I was listening to a talk show on television last evening. Truthfully, I was not paying close attention to what was being said–the program served mostly as background noise while I hung up my clothes.
That is, until I heard the speaker say,
“…but he welshed on the deal.”
Instantly, I looked up and peered at the screen.
I was so surprised because I don’t hear that term used very often, and for good reason–because its use is considered derogatory.
Merriam-Webster defines “to welsh” (sometimes spelled “welch”) as avoiding payment or breaking one’s word. And right before Merriam-Webster’s definition appear the words, “sometimes offensive.” Surely we do not intend to slur the Welsh by using “welsh.” A far better word to use instead is “renege.”
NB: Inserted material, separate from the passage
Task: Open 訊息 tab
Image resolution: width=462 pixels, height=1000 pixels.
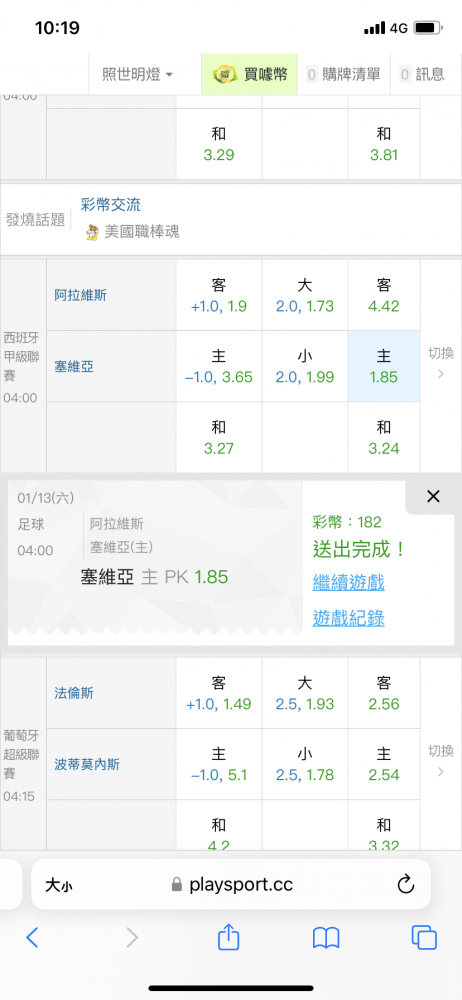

Likewise, we should take care in those instances when the term “gyp” is used to mean “to cheat” or “to swindle.” Simply use the words “cheat” or “swindle.”
The English language is rich with evocative and easy-to-adopt words and phrases. We often adopt those words and phrases without considering the origins, or the implications when they are used. While we need not consider the etymology of every word we use, we do need to make sure our words are not used in ways that can be considered offensive. “Welsh” and “gyp” are two words you are free to delete from your vocabulary.
And that’s your Wednesday Word.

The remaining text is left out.